▶ **Short problem 1**
In the reflection on Charles Moore's Thatcher biography, why does Moore find it strange to analyze Thatcher so deeply? Answer in one to three sentences.

Sunday, October 27, 2019

Reflection on Margaret Thatcher (The Authorized Biography): Volume One: Not for Turning by Charles Moore


               This is the second multi-volume biography that I have begun since picking up the Lyndon Johnson series by Robert Caro. Charles Moore is similarly meticulous and detailed in his writing and I found his first volume to be illuminating with respect to the United Kingdom of the 1950s-80s, the economic difficulties confronting the country in the late 70s and early 80s, and the Falklands War. This book begins with Thatcher’s girlhood and takes the reader through her rise in the first half through school and politics. In the second half, I would say that Moore covers three distinct but related climaxes in Thatcher’s life. The first is the 1979 Parliamentary election. The second is the economic crisis that Thatcher and her team weathered. But these two are really just the buildup for the true culmination of the book’s action: the Falklands War, which takes up the last two chapters and about 150 pages of the book. While it had its boring parts, I really enjoyed the book. It is sympathetic to Thatcher but not sycophantic. I would say that it seems like as fair a portrayal of various actors as you can get in a book written essentially from Thatcher’s view. That is to say that the author explains all of Thatcher’s thoughts, actions, and reasoning without going too deeply into the lives of others.

On A Personal Level
               Thatcher was from a middle-class and proper family in Grantham, England. While she could never truly fit in with the aristocracy that led the Conservative Party, she always aspired to be one of them. She probably had some sort of a superiority complex as a girl, being remembered by her contemporaries as someone who had grades at the top of the class but was not above rubbing it in. For all her intelligence, she had little self-knowledge. The author reflects on how strange it is for him to analyze Thatcher so deeply when it appears as if she never or only rarely did so herself. She consciously avoided introspection and tried to keep busy with clear tasks and solid goals.
               Margaret Thatcher was always very religious. Moore writes that, “And to the end of her life she retained the words of scores of the classic English hymns in her mind. At Denis’s [her husband] funeral in July 2003, when her anguish and mental confusion were such that she was not sure whether it was her husband’s or her father’s coffin in front of her, she was seen to sing all the hymns, word-perfect, without looking at the service sheet.” The author himself was a witness to this.

▶ **Provided entries**
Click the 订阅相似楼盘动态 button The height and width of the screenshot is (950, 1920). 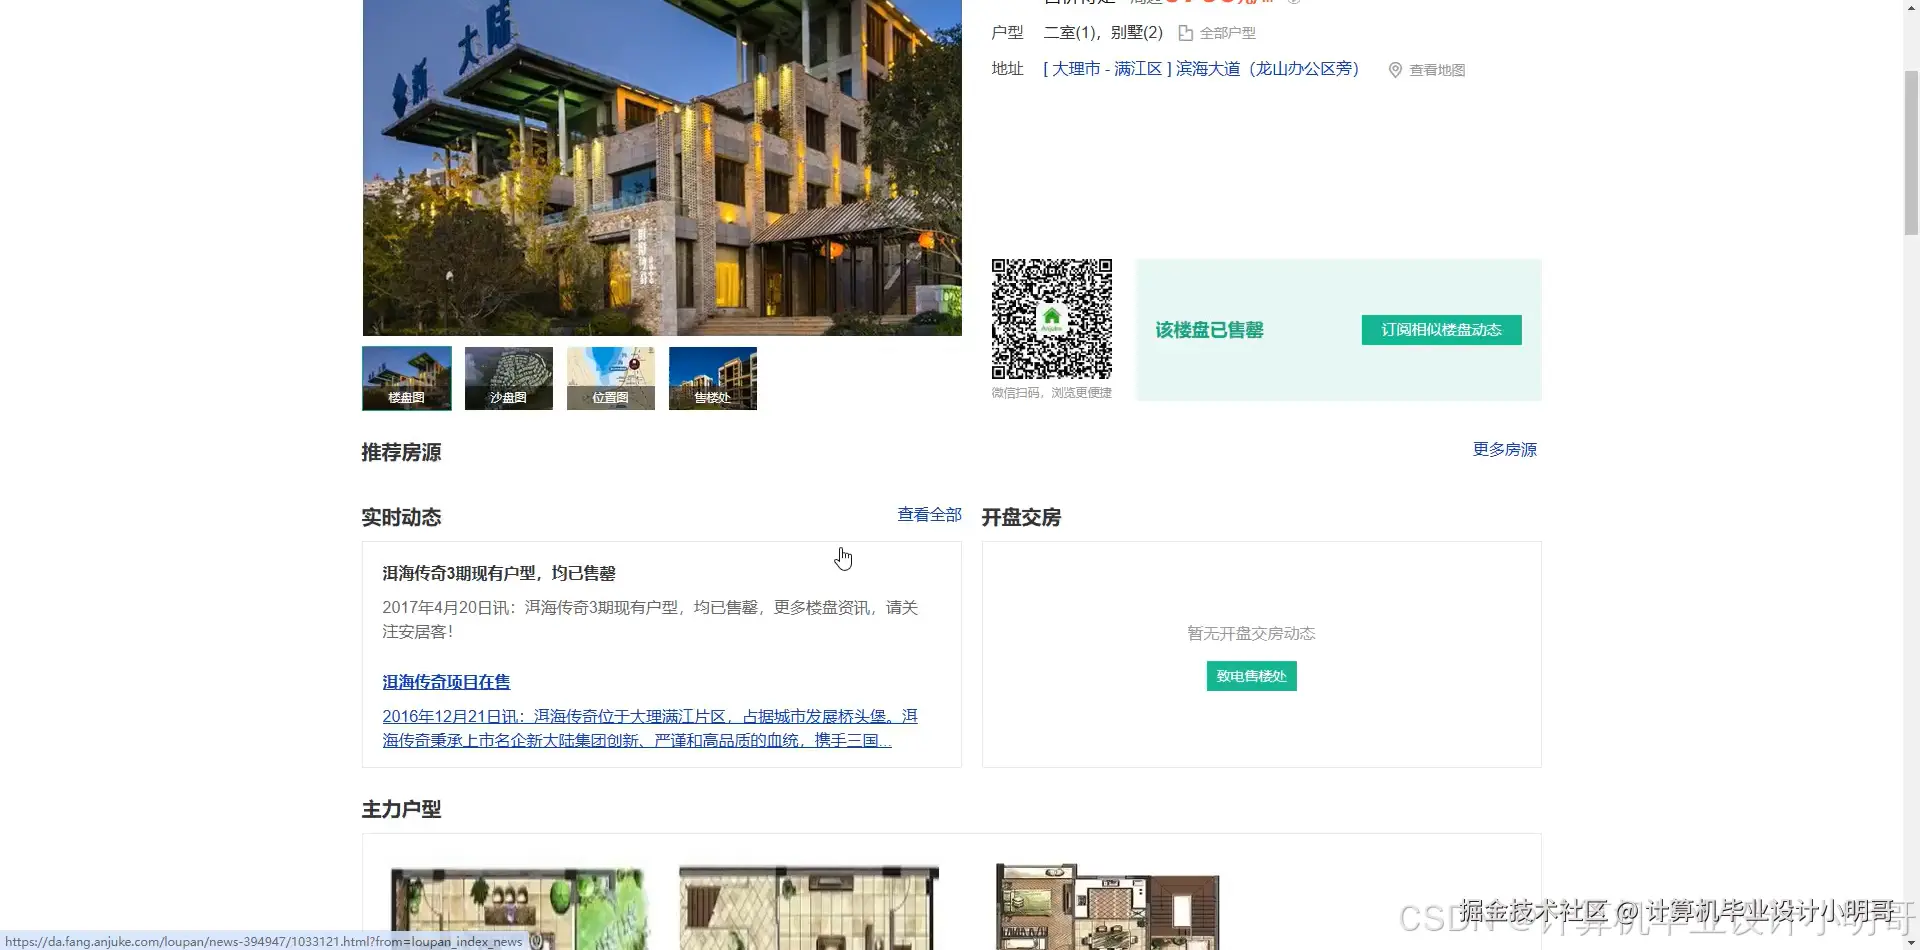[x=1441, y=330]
---
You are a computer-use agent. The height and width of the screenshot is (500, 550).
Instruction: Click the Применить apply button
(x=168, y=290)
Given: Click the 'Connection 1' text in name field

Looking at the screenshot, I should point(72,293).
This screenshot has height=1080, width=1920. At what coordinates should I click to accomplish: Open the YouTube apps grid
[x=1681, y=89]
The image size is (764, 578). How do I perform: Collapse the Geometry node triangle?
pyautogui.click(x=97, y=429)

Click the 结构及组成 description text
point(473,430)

▶ **Short problem 2**
Output the records starting with the line that contains "This screenshot has" and going on through the line that contains "point(473,430)" as a two-column CSV with the columns request and answer. Write one row per request, put each field in quotes, and turn any line breaks into spaces.

▶ **Task solution 1**
Thatcher herself appears never, or only rarely, to have analyzed herself this way. She consciously avoided introspection and kept busy with clear tasks and solid goals.

▶ **Task solution 2**
request,answer
"This screenshot has height=1080, width=1920. At what coordinates should I click to accomplish: Open the YouTube apps grid","[x=1681, y=89]"
"The image size is (764, 578). How do I perform: Collapse the Geometry node triangle?","pyautogui.click(x=97, y=429)"
"Click the 结构及组成 description text","point(473,430)"